As a Christian financial advisor, I’m asked what I teach my own children about money. While budgeting may seem like an obvious answer, I believe instilling strong values in our children is far more important when it comes to making wise financial decisions. In this blog, I will share with you the eight things I teach my kids about money which have helped shape their mindset toward earning and spending.
- Be others focused.
I teach my kids to think about others, not just themselves. Serving others is the best way to earn an income, and being others-focused helps them become good employees or business owners who serve the community. A fundamental truth about earning an income in a capitalist society is that you must serve somebody somewhere.
- Take responsibility.
Taking responsibility and not blaming others for their financial mistakes is crucial. This teaches kids to persevere and not give up when faced with obstacles, which is important for earning income. I promptly squash any victim mentality statements like “It’s not fair”, “I never get to”, “I am too little” and the like. Instead I teach lessons based on the past and reveal opportunities in their future.
- Find a need and fill it.
I encourage my kids to look for ways to help others and be confident when doing so. This helps them identify needs and take actions to fill them, which adds real value to someone’s life and teaches my kids to be selfless. Being others focused helps, but this step encourages them to take the actions to fill the needs they see.
- Segment money into give, save, and spend.

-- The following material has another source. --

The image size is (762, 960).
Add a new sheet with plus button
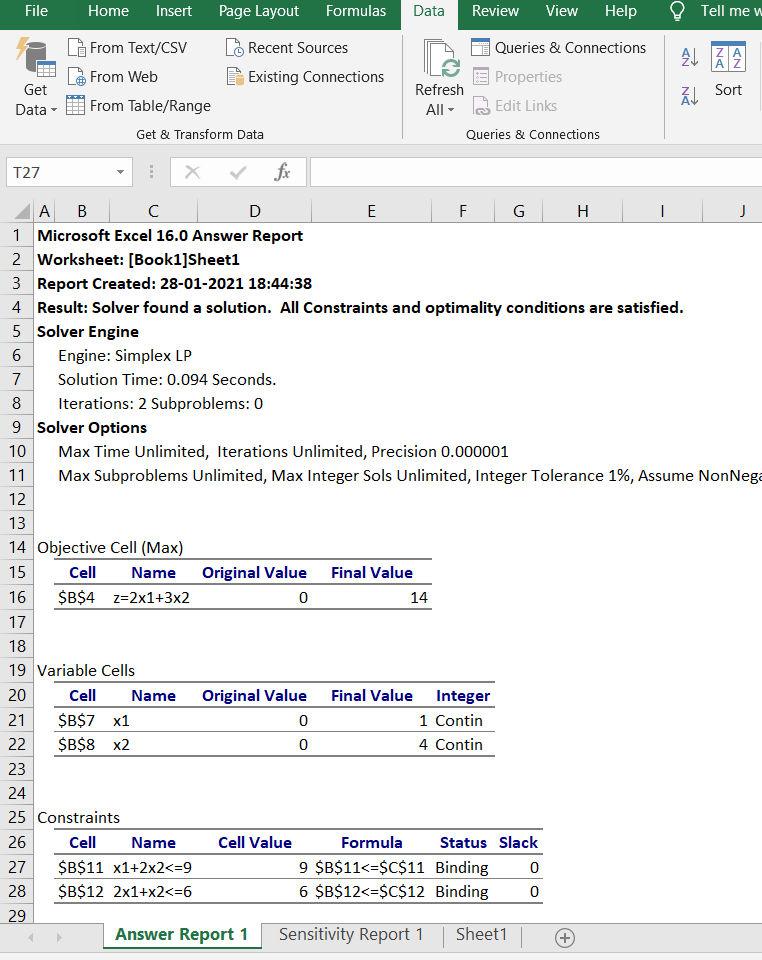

I teach my kids to divide their money into three categories: give, save, and spend. This segmentation helps instill good financial habits early on and teaches the importance of being intentional with their resources. A budget is not necessarily needed, but this simple segmentation is.
- Always give first.
Giving generously and selflessly adds a purpose to income and teaches kids the joy of giving and that true wealth comes from being a blessing to others. All of us can grow tired as we work to earn an income. Making the income about something greater than ourselves (giving first) gives us the extra energy and motivation to “keep on keepin’ on.” It gives purpose to the generation of income.
- Save second.
Saving money for emergencies and future goals is crucial. Consistent savers win with money and are able to take advantage of opportunities that arise. As a result, I teach my kids to always put money into savings (no matter the amount) to build that habit. My children will be savers!
- Do not spend more than what you have.
Living within their means and being conscious of their spending is essential. Careless spending can be dangerous, so teaching my kids to spend wisely is important. Yes, a budget can help with this, but the bottom line truth about a budget is that you don’t spend more than what is coming in. Rather than confusing or overwhelming with a budget I harp on this truth.
- Be the solution instead of asking for a solution.
I encourage my kids to have a strong work ethic and to not expect things to be handed to them. By working hard for what they want, they’ll learn the value of money and appreciate the things they have all the more. When they ask me to buy something I typically direct that request into a conversation about how they can work, earn an income, and pay for it themselves. As they embark on that income-making journey I encourage and take actions with them where appropriate.
The themes associated with these eight items are selflessness and ownership. Instilling values of being others-focused and taking responsibility are crucial for making wise financial decisions. By teaching our children these eight things, we are equipping them with the tools they need to be successful in their financial journey.